O CEO e fundador da AfroSaúde, Arthur Lima, enfatiza que o racismo estrutural é o principal fator desse alto índice de suicídio entre os negros e destaca que situações comuns vividas por esta população, como ser a todo momento confundido com criminoso ou seguido por seguranças em lojas e mercados causam um sofrimento psíquico que já foi comprovado por especialistas. “Essa tensão de ter que estar atento a todo tempo, sempre em estado de alerta faz com que a pessoa tenha dificuldade para se concentrar, gerando uma ansiedade e fobia constantes”, explica Lima.
Entre as mulheres problemas parecidos e outras ordens também causam transtornos. “Nas questões afetivas elas são preteridas e no mercado de trabalho é sempre presente a síndrome do impostor.
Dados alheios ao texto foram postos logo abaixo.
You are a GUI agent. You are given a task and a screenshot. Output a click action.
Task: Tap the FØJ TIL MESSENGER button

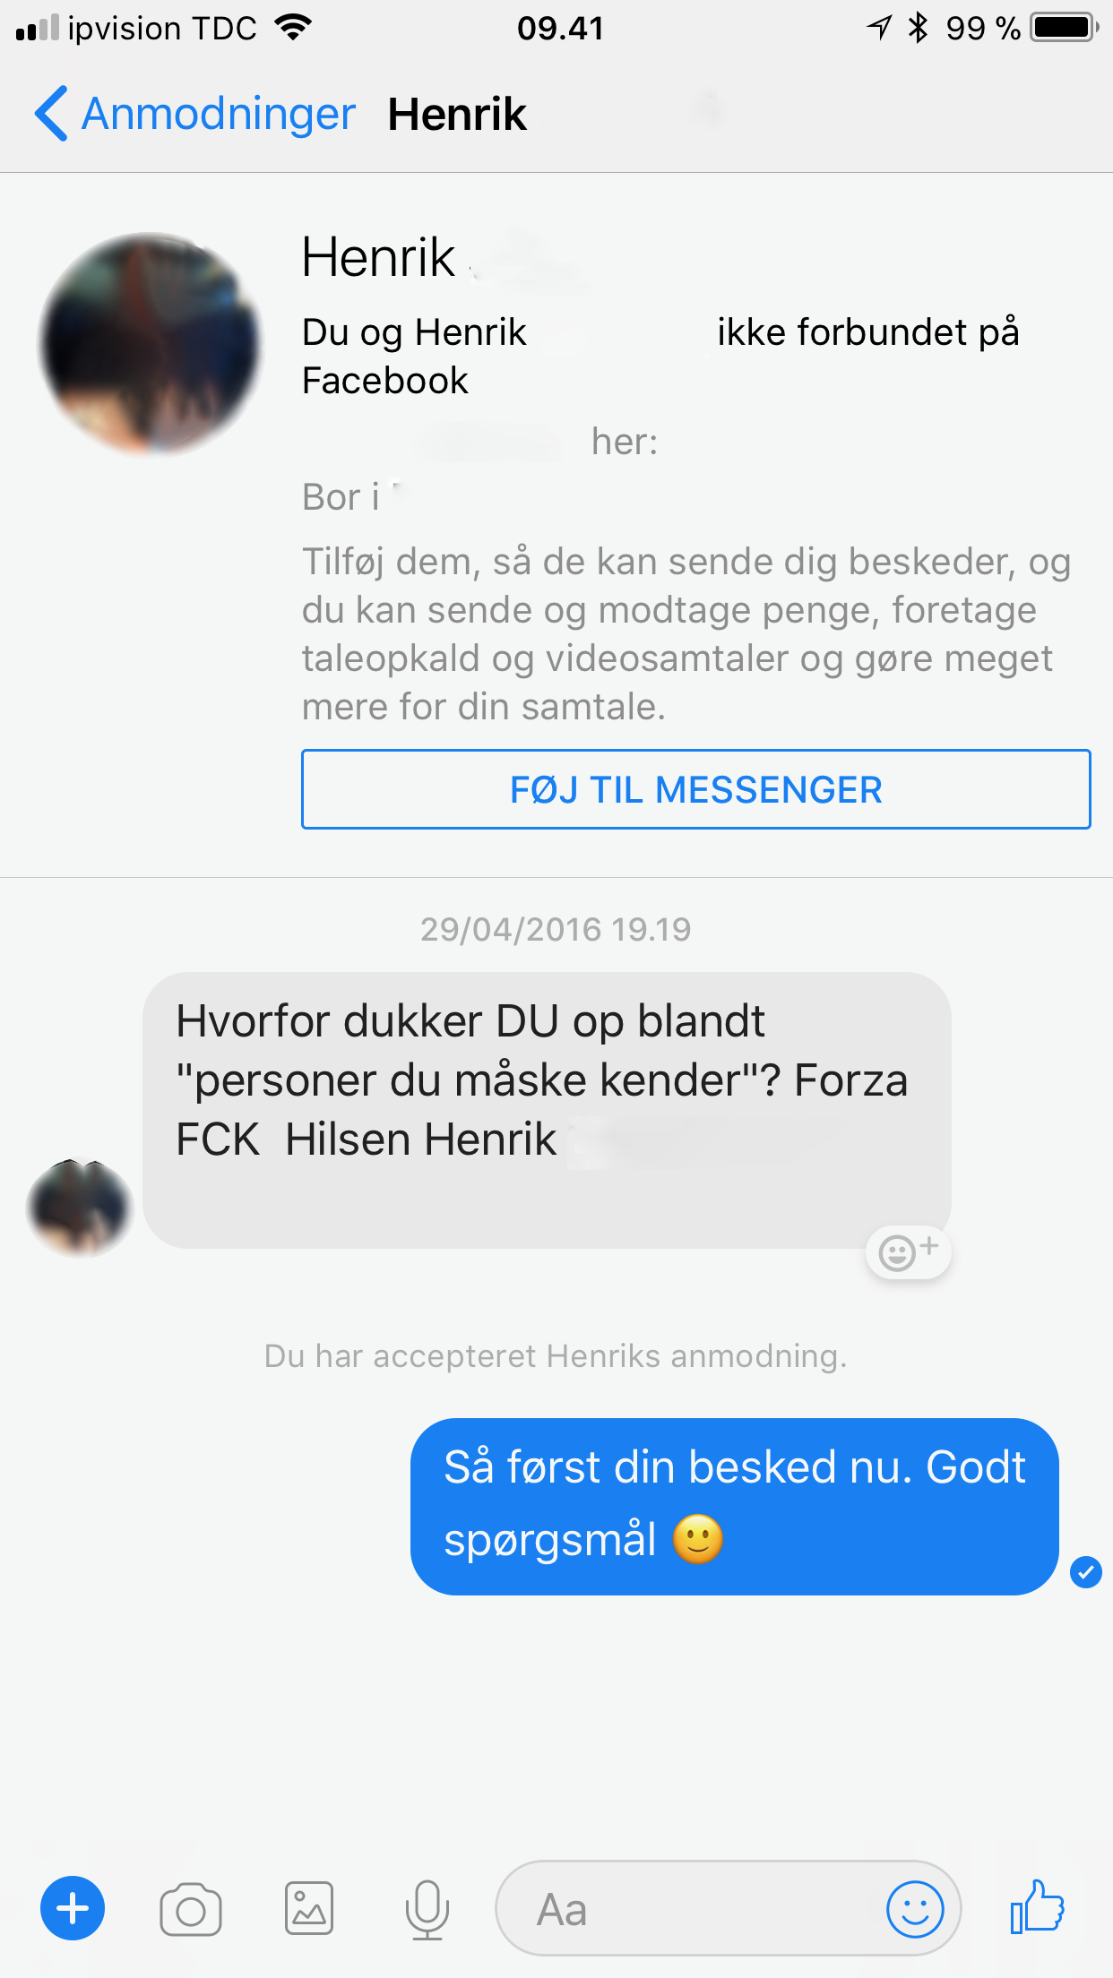tap(695, 789)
Mulheres negras em ascensão sentem a falta de pertencimento porque não conseguem se ver naqueles espaços”.
Nesse sentido, a AfroSaúde tem tido excelentes resultados já que os profissionais negros podem entender melhor a questão de raça porque passam pelas mesmas situações. “A comunicação é facilitada e esses profissionais entendem com clareza ao problemas vividos pelos negros. Existe uma empatia como os contextos que eles já estão familiarizados e isso faz toda diferença no atendimento”.
Estafa emocional
A arquiteta e gerente de Facilities, Talita Alves Gardin Zylberman, foi diagnosticada com síndrome de Burnout em 2021, durante a pandemia. No auge do aumento de casos das doenças, muitas pessoas da empresa foram demitidas e ela acabou acumulando muito trabalho. Ela gerenciava alguns prédios e mesmo com o avanço da Covid-19, precisava estar presencialmente na empresa.
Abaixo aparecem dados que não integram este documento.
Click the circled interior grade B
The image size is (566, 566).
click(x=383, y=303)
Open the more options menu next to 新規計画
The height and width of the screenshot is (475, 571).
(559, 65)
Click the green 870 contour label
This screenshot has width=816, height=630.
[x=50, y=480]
“Foi um período muito estressante. Eu fui acometida pela doença e junto com tudo isso, fui transferida para um outro prédio, onde eu tinha uma gerente que era extremamente grosseira, autoritária e invasiva. Isso começou a afetar o modo como eu trabalhava. Sofri assédio moral e cheguei a fazer a denúncia na empresa, mas isso só me expôs ainda mais”, contou.
Talita contou que em determinado momento começou a ter medo de pisar no prédio. “Só de ver no relógio que estava na hora de acordar para trabalhar e começar a receber mensagens das pessoas da empresa, eu já entrava em pânico. Em um certo dia fui trabalhar e senti uma dor muito forte no peito, uma sensação de que eu estava infartando. Ligaram pro meu marido e eu fui para o hospital”, lembrou a arquiteta.
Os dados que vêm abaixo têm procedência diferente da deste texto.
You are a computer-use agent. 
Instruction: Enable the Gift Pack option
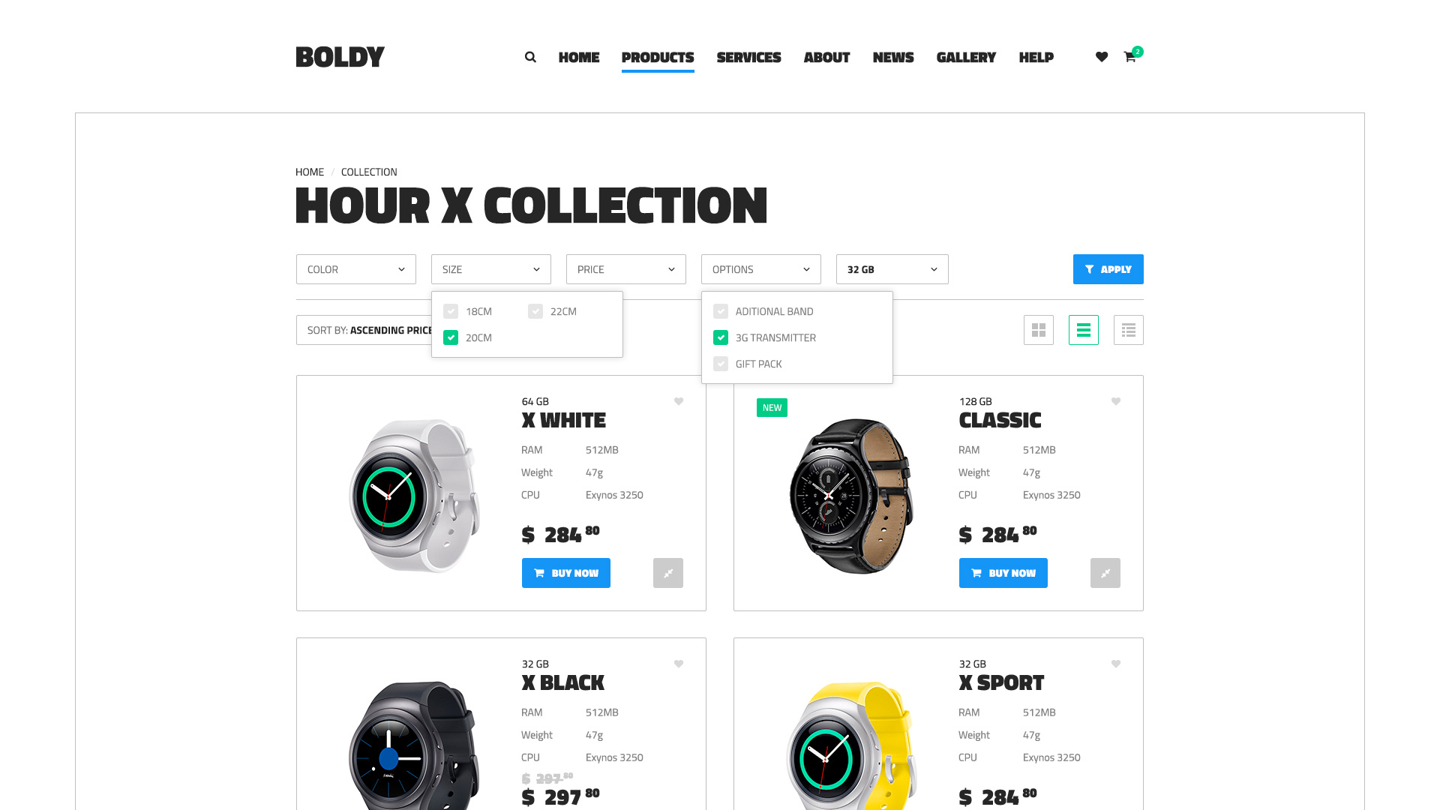[x=721, y=364]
No hospital, Talita fez todos os exames, mas nenhuma doença foi detectada. “A médica me fez várias perguntas e chegou ao diagnóstico de que eu estava com Síndrome de Burnout. Isso me afetou de uma tal forma que até hoje eu tomo remédio e não posso pensar em parar. No início deste ano eu achei que estava bem e retirei a medicação, mas tive uma crise muito forte”.
A arquiteta lembra que um dos sintomas do Burnout era um peso muito grande no corpo, além de crises de choro e pânico.
Era como se uma pessoa muito pesada estivesse em cima do meu peito e isso me impedia de respirar.
Talita Alves Gardin Zylberman, arquiteta
Em relação ao recorte social, Talita como uma mulher negra, reconhece que por conta do racismo estrutural que é muito latente no Brasil, ela se sente o tempo todo incapaz. “É a famosa síndrome de impostora. Um sentimento de não pertencimento. Na empresa onde eu trabalhava, entre 300 pessoas, apenas 13 eram negras, então eu não me via representada nos espaços.”
Talita conta que ela é filha de pai branco e mãe negra e alguns irmãos dela nasceram bem claros. “É nítida a diferença em relação ao emprego. Tenho uma irmã que é loira e ela, com menos qualificação profissional do que eu, consegue facilmente ser aceita em cargos de chefia. Como mulher negra, é estafante sempre ter que trabalhar duas ou três vezes mais para ser notado na empresa”.
Atualmente Talita está desempregada, mas bem emocionalmente. Apesar de necessitar do dinheiro, ela reconhece que o mais importante é preservar a saúde mental. “Ainda estou em tratamento. Faço alguns freelas, mas não deixo de fazer a terapia e continuar com os medicamentos. Ainda sinto medo e ansiedade quando penso em voltar para o meio corporativo”.